--- Start Extract provided ---
# My go to rig



## salmangeri (Sep 13, 2008)

For those of you who use the combo Wooster bucket and 18" roller here
is something you might like.

We rolled out a room on Friday snapped the lid on and started in on Monday.
The key is to keep the grid portion refreshed with paint during the rolling
process. When a break is taken snap the lid on and the paint will stay wet on the roller and grid portion.

We are using Ben Moore Ben brand eggshell here. The little plastic clip that
holds suspends the roller over the paint inside the bucket is called a vip clip.
It's designed so the lid snaps over it without air gaps.


----------



## Pete Martin the Painter (Nov 8, 2012)

I wish they had a lid for the 14" bucket.

Sent from my VS987 using Tapatalk


----------



## mattpaints82 (Mar 7, 2013)

:thumbup1: Im going to have to get some of those clips..


----------



## LimitlessPainting (May 17, 2017)

Pete Martin the Painter said:


> I wish they had a lid for the 14" bucket.
--- End Extract provided ---
--- Start Recorded information ---
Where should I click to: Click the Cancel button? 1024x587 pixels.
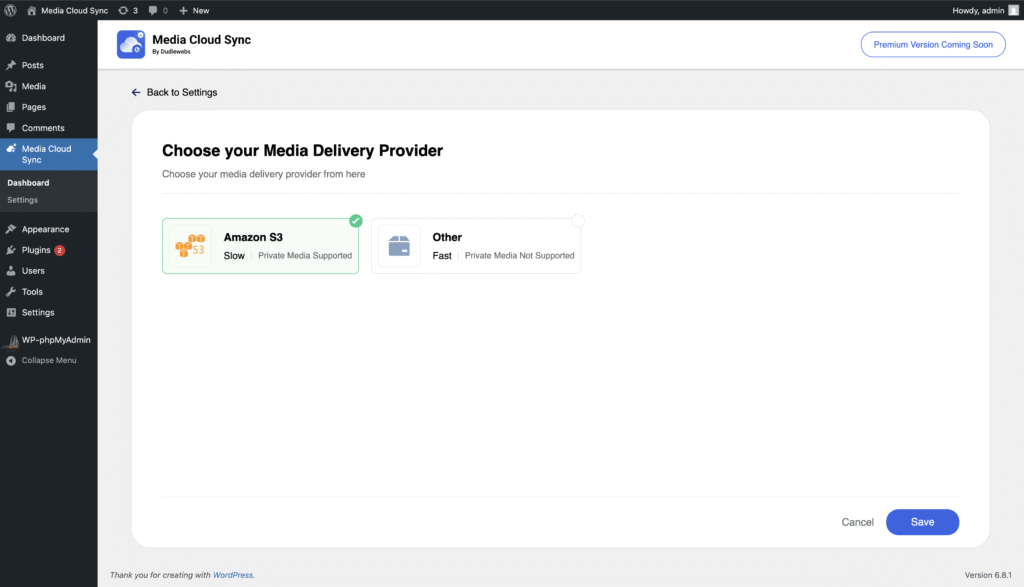point(857,522)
--- End Recorded information ---
** Given task 1 **
Using the forum thread about the Wooster bucket and roller rig, answer each of these, one per line:
(a) What paint was being used on the job?
(b) What is the plastic clip that suspends the roller inside the bucket called?
(c) What size bucket did Pete Martin the Painter wish had a lid?
** Given task 2 **
From the forum thread about the Wooster bucket and roller rig, write out the stretch from "We are using" through "without air gaps.".
** Given task 3 **
Pick up the forum thread about the Wooster bucket and roller rig at the point where it stops, and write what comes next.

** Task output 1 **
(a) Ben Moore Ben brand eggshell
(b) A vip clip
(c) The 14" bucket

** Task output 2 **
We are using Ben Moore Ben brand eggshell here. The little plastic clip that
holds suspends the roller over the paint inside the bucket is called a vip clip.
It's designed so the lid snaps over it without air gaps.

** Task output 3 **
> 
> Sent from my VS987 using Tapatalk


They do make lids for the 14" bucket. I just don't know how to attatch the photo haha.


----------



## Pete Martin the Painter (Nov 8, 2012)

LimitlessPainting said:


> They do make lids for the 14" bucket. I just don't know how to attatch the photo haha.


Ok, I am going to have to find some.

Sent from my VS987 using Tapatalk


----------



## ThreeSistersPainting (Jan 7, 2017)

Very cool. I currently have two 18" Purdy buckets and one 18" Wooster that I use film to store them. But my roller/frame has to sit in the paint.


----------



## beatjunkie (May 30, 2013)

Never seen those vip clips before, Thanks.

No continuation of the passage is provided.